» Records shown:

↓

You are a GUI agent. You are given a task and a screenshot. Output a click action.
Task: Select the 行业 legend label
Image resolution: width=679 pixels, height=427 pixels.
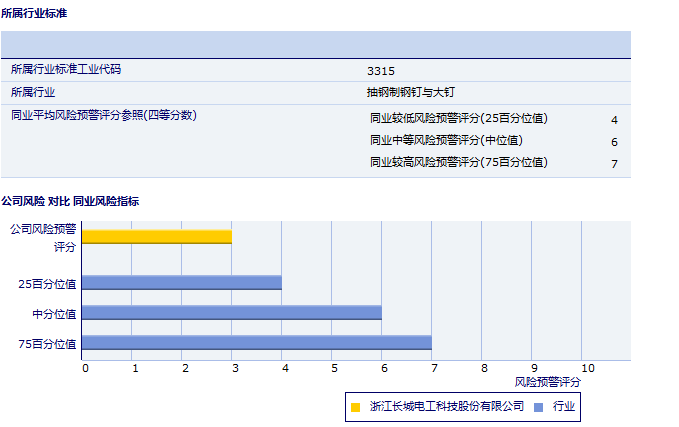tap(564, 406)
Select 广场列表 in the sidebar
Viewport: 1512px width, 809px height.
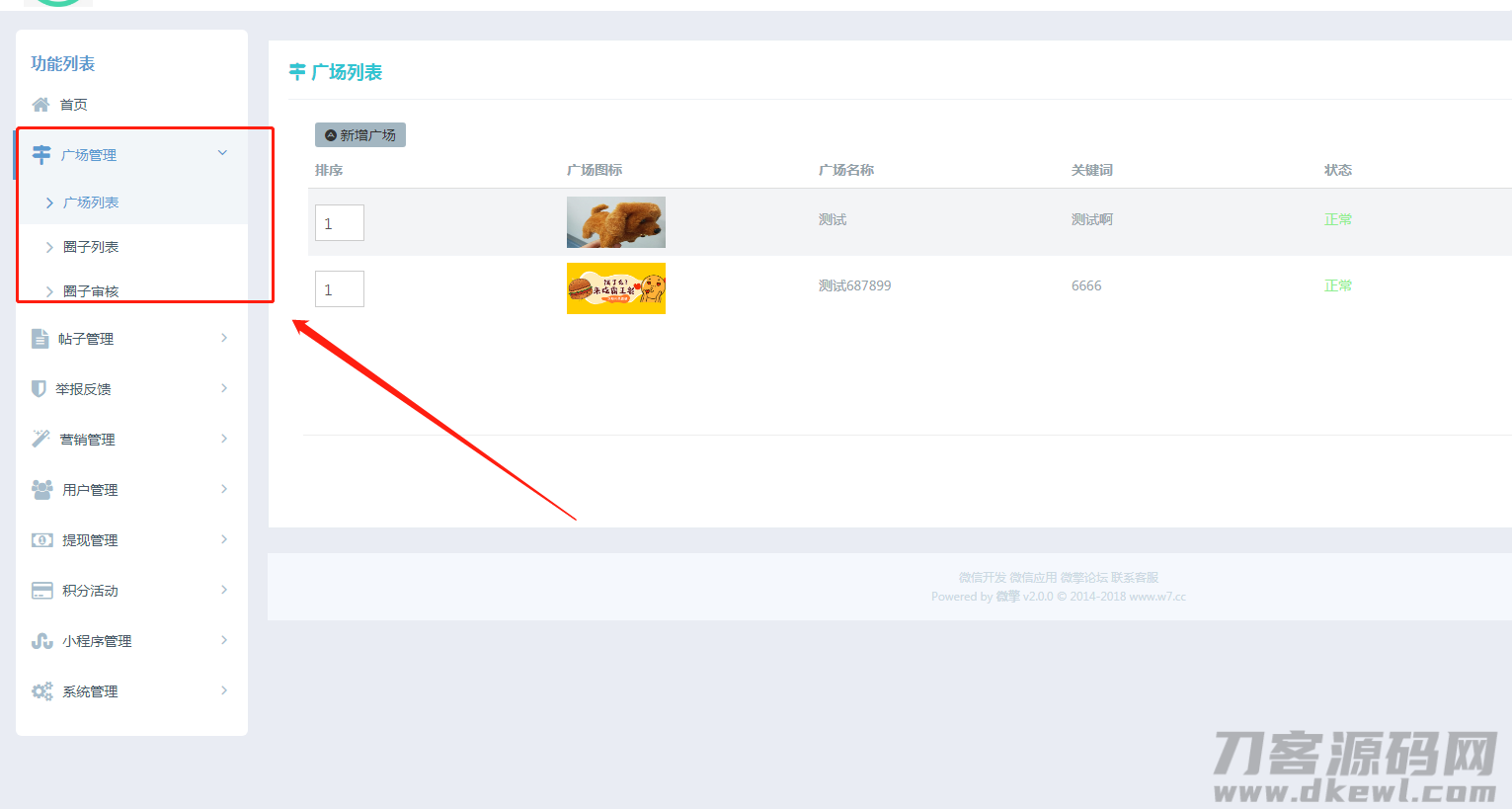pyautogui.click(x=91, y=202)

↑

» Exercise goal: Each entry above must come back exactly as written. Drop the images.

» Exercise response:
You are a GUI agent. You are given a task and a screenshot. Output a click action.
Task: Select the 行业 legend label
Image resolution: width=679 pixels, height=427 pixels.
tap(564, 406)
Select 广场列表 in the sidebar
Viewport: 1512px width, 809px height.
pyautogui.click(x=91, y=202)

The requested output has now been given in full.